Baltimore is not serious about reducing murders

Baltimore is not serious about reducing murders

Three separate articles published on March 13 show, unfortunately, that Baltimore has no realistic plan to reduce the number of murders and other violence. The first article, on your front page, discusses the continuing controversy about Johns Hopkins University having its own armed police force. It had a photograph of Rep. Elijah Cummings testifying at the Maryland House of Delegates in favor of the bill creating this private police force and quotes him as saying “I come to beg you to do something. I’m begging you.” The second, on page 4, talks about the “predictive policing” models for which the Baltimore Police Department is paying a consulting firm $635,000 per year to attempt to predict where and when violent crime will take place.

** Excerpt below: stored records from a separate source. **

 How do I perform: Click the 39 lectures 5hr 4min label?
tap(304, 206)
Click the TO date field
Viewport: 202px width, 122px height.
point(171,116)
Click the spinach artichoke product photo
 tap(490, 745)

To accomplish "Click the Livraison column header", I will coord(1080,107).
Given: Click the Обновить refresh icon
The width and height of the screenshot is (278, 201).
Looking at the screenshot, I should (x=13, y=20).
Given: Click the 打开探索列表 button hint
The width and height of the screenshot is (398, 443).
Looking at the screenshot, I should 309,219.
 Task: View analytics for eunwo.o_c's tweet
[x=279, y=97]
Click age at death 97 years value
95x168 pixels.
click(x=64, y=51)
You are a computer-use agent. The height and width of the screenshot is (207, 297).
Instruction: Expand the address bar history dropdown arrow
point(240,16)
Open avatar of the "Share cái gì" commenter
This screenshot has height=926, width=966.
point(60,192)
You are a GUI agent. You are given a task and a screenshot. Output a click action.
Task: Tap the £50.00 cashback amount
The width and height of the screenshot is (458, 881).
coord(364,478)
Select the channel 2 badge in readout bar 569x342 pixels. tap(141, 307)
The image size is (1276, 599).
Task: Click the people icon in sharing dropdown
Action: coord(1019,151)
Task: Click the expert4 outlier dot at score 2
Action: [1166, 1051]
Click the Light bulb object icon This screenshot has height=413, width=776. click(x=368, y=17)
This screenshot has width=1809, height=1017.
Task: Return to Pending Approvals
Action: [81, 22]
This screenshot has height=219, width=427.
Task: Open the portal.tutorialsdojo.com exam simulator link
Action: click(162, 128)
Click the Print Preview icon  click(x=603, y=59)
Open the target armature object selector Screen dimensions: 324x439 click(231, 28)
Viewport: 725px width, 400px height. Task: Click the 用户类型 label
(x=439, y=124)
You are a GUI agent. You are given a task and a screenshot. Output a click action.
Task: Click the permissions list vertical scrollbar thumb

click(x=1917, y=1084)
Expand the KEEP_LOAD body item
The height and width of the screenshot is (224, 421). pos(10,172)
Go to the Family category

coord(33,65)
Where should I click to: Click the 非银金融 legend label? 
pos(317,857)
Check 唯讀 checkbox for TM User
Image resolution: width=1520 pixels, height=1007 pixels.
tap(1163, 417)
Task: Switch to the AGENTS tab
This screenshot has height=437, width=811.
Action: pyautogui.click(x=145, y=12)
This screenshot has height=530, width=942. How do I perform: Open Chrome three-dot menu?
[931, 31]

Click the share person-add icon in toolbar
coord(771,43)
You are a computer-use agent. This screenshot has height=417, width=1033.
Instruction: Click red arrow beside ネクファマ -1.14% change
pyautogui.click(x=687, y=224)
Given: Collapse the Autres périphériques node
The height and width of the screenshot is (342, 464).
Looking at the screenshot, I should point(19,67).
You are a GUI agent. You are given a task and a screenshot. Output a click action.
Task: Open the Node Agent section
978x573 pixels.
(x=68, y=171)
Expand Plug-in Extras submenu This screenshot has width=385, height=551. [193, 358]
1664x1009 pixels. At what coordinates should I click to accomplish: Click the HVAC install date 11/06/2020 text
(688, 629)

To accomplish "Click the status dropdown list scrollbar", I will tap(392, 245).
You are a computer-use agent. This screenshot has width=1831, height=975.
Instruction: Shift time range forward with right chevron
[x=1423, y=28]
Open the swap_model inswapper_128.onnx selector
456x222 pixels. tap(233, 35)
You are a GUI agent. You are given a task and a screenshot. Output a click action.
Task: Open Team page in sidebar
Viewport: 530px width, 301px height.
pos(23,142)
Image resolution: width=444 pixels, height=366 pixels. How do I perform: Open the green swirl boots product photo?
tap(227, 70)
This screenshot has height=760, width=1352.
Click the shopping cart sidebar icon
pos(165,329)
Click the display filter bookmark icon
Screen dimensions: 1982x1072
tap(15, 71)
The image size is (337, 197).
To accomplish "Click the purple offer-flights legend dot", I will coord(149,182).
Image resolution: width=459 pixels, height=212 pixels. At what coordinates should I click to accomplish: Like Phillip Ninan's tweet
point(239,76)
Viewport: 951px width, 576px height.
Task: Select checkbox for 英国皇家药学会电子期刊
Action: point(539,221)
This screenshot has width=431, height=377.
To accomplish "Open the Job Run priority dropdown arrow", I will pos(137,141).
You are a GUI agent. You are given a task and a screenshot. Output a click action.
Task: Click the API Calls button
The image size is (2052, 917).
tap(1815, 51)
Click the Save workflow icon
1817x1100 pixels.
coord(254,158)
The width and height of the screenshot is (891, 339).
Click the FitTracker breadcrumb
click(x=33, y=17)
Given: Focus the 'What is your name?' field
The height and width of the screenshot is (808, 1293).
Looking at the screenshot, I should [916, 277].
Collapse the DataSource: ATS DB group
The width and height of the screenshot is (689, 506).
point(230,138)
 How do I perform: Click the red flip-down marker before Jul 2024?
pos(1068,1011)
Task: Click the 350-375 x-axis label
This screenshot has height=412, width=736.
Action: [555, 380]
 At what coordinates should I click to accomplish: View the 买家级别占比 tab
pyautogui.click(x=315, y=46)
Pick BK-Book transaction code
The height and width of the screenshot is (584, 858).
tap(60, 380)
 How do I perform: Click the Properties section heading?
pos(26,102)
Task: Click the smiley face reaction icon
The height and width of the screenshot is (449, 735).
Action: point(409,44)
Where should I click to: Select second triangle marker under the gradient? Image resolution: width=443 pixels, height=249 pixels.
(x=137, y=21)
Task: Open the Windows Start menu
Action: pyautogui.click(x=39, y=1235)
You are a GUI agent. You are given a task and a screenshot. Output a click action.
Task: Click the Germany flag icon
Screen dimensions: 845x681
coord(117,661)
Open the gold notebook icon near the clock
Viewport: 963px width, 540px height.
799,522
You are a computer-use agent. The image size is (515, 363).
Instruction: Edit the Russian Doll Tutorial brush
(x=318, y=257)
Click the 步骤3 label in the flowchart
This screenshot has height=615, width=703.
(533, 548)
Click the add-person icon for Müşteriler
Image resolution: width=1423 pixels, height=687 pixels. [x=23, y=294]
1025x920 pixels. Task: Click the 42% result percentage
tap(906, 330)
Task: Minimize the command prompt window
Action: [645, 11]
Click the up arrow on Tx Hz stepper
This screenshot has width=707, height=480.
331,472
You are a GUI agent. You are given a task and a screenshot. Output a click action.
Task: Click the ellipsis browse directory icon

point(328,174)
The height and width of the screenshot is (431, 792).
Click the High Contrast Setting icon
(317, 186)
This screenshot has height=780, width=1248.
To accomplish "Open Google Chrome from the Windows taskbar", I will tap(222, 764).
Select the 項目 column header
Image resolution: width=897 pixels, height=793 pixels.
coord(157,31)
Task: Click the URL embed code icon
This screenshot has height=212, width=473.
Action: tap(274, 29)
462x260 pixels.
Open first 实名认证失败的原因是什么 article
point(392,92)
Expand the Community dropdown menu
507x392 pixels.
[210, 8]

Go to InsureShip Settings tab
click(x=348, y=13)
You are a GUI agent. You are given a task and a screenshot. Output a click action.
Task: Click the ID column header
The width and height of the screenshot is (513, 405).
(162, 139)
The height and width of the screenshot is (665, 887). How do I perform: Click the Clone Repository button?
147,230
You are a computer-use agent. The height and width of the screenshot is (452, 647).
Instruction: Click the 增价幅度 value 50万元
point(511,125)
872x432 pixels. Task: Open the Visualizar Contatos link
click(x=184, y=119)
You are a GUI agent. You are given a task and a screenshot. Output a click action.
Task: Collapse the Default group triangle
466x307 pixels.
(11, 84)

The third article, also on page 4, tells us about the sentencing of a person to 24 years in prison for attempting to distribute a minimum of 12 kilograms of fentanyl, an amount which could “kill the population of Maryland.” These three articles are revealing about the sad state of affairs in Baltimore.

First, Mr. Cummings is definitely an “old school” politician who still thinks the high murder rate in Baltimore will be reduced by an extra 100 police officers who will patrol Hopkins’ campuses, not exactly hotbeds of crime (“Baltimore legislative delegation approves Hopkins police force after Cummings ‘begs’ for help to stop killings,” March 13). Although the killing of his nephew in Norfolk, Va. near Old Dominion University is a tragedy, neither you nor he states that the murder and ODU were connected in any way. His story is therefore probably irrelevant for consideration by the state legislature. The second story does not contain any information that the consulting firm’s models have had any positive effects on the crime rate and therefore we can make no determination that the effort is worth $635,000 per year. And the third story twice states that 12 kg of fentanyl can kill 6 million people because a fatal dose is only 2 milligrams. I seriously doubt the convicted person had that intent and this calculation appears to have come from the the U.S. Department of Justice, not a place known for independent, rational thought.

Finally, let me state that if Baltimore and Maryland ever become serious about reducing the murder and violence rates, they need to convince the U.S. Congress to end the “War on Drugs” and eliminate the financial incentives involved with being in the illegal drug trade. More police won’t do it, “predictive policing” won’t do it and unregulated fentanyl would not be found on the streets. I am becoming less and less confident in our elected officials and the police to ever be able to understand the real lessons of alcohol prohibition and apply them to our current problems.

New leadership is needed. Has your newspaper ever posed such a question to any politician (for example, Mr. Cummings) to try to understand why they oppose ending the “War on Drugs”?